DESCRIPTION OF THE TASK: What you return should be each line of the data containing the string "Select".

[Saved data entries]
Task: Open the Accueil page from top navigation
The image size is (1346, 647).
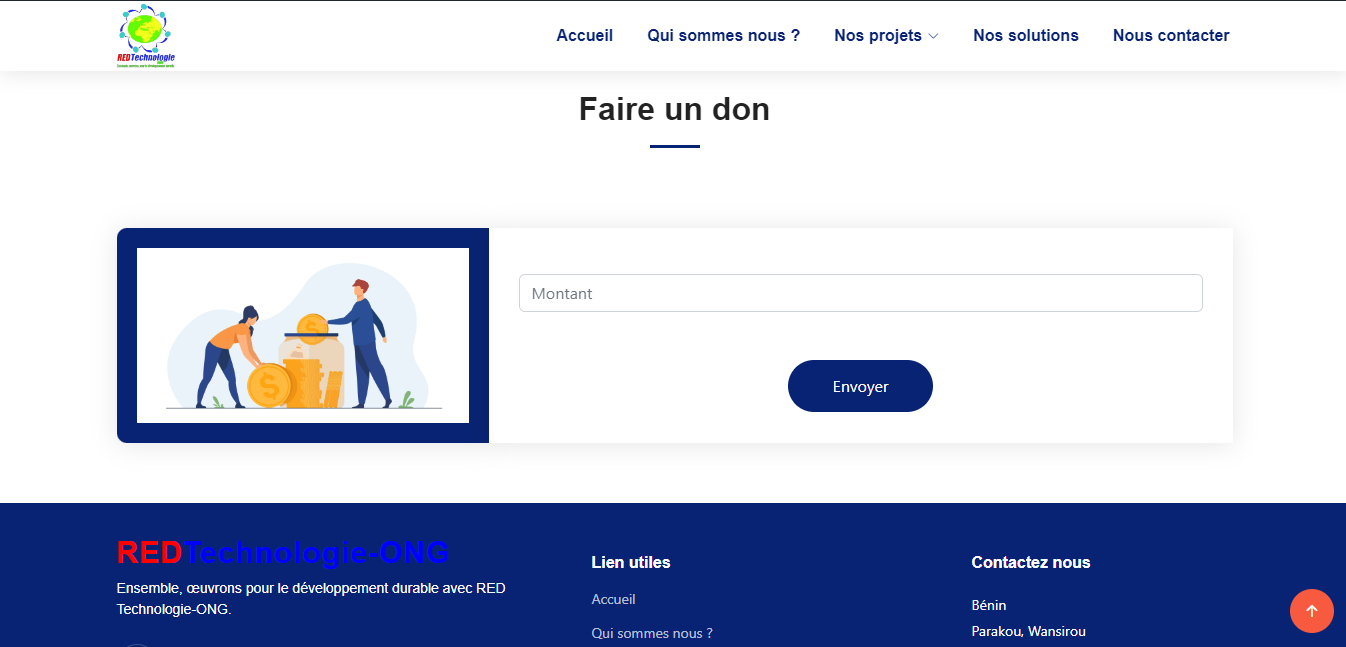Action: 584,36
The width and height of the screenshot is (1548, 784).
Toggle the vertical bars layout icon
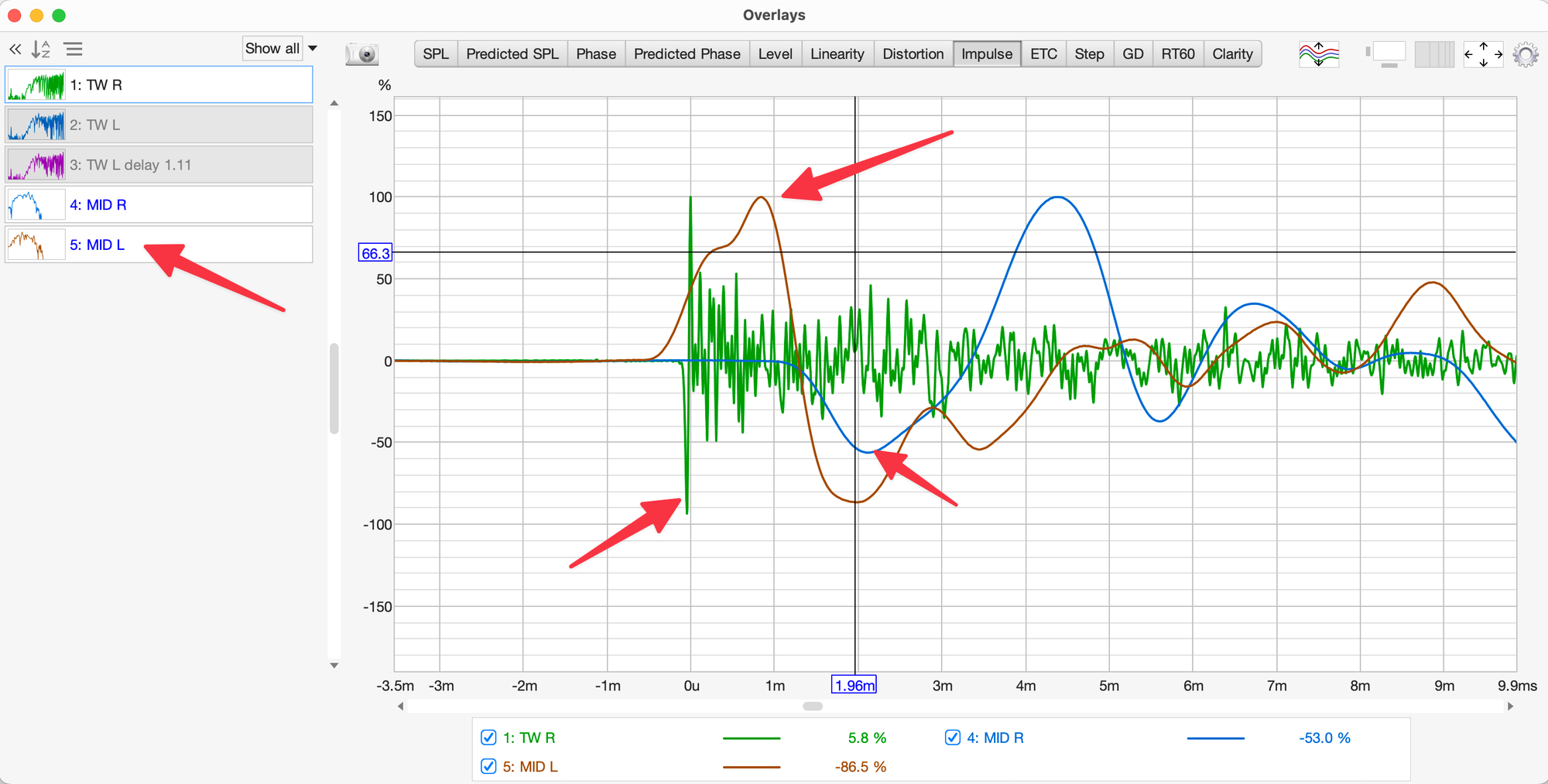pos(1433,54)
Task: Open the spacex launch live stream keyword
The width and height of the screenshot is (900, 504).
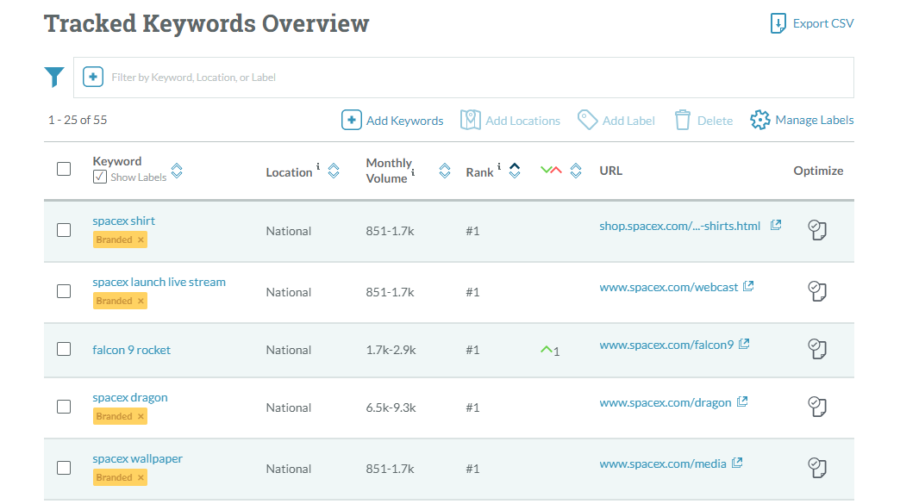Action: [x=159, y=282]
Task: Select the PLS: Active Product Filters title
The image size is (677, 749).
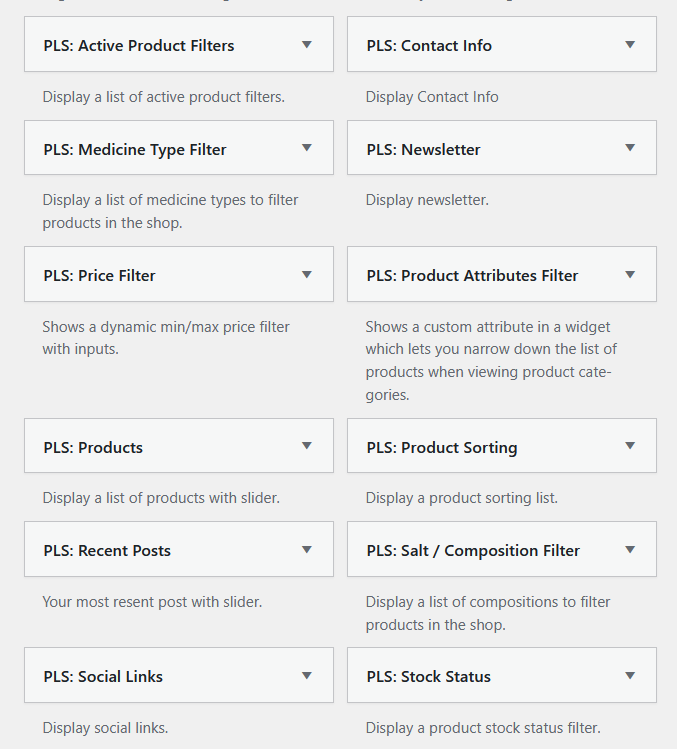Action: pos(139,45)
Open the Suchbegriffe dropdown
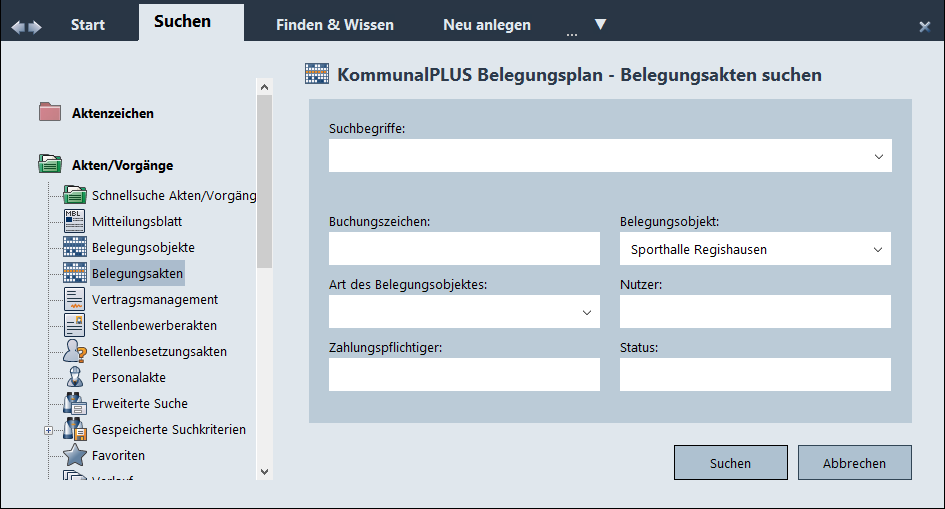 878,156
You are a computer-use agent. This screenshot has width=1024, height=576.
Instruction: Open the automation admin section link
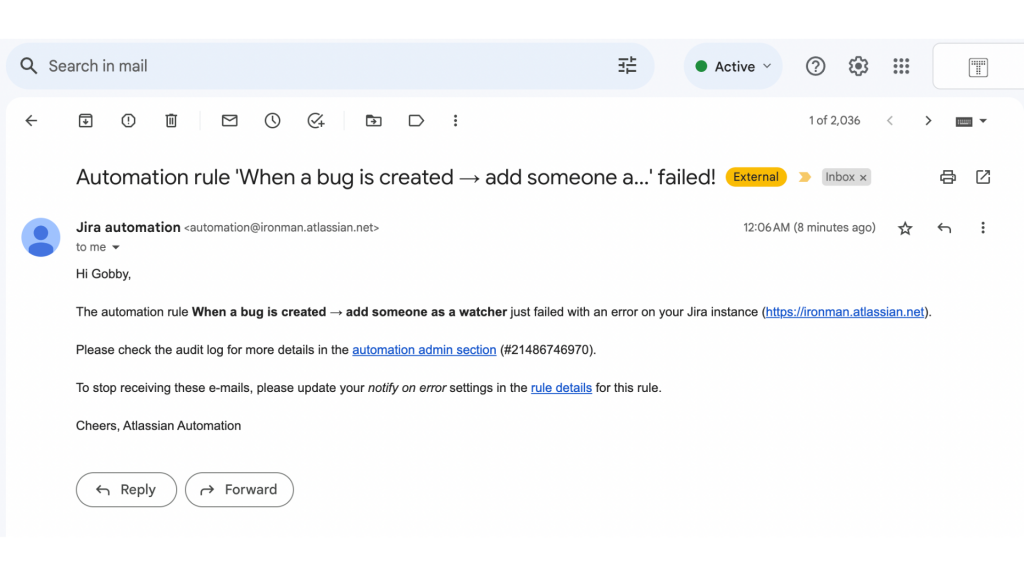click(424, 350)
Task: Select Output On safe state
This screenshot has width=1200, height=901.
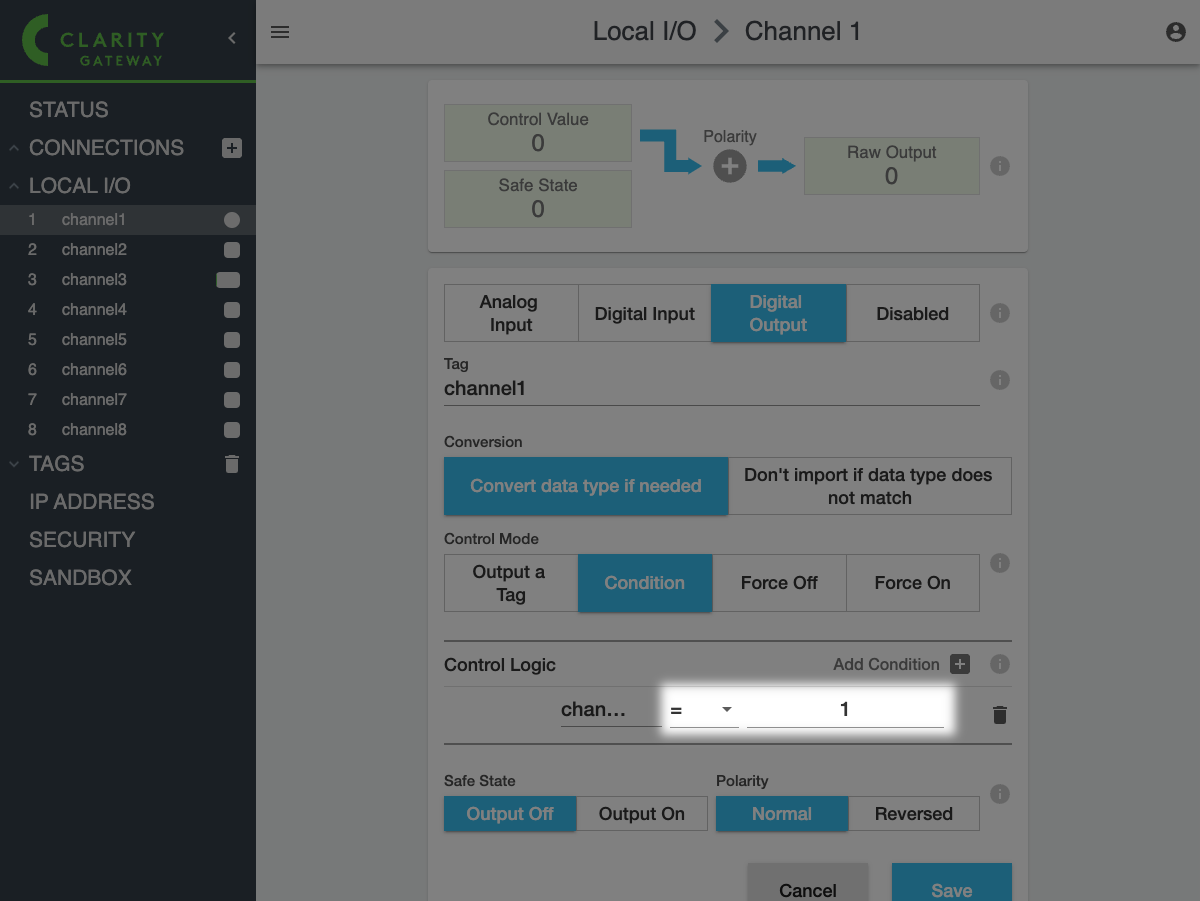Action: (x=641, y=814)
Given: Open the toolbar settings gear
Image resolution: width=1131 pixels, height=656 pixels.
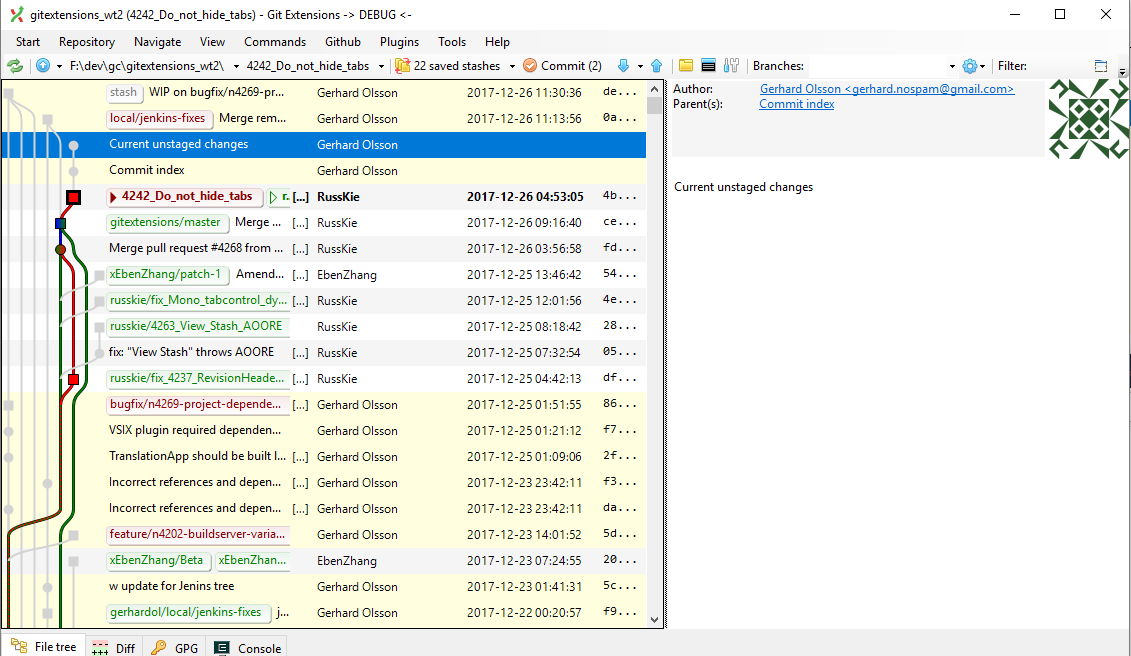Looking at the screenshot, I should point(968,65).
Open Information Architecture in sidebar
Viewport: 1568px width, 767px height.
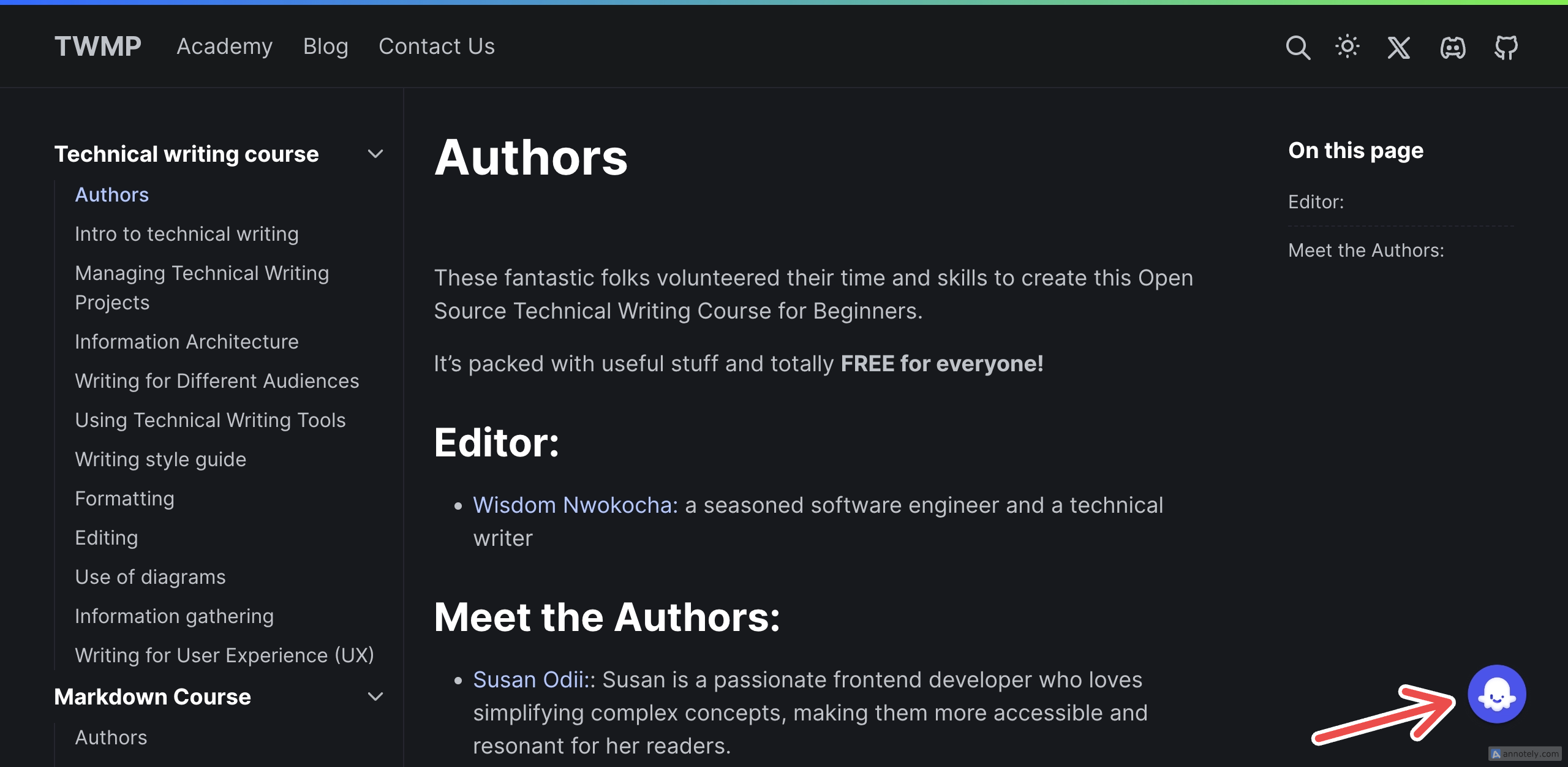click(187, 342)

PROBLEM SOLUTION:
Task: Select the PLS: Active Product Filters title
Task: Select Output On safe state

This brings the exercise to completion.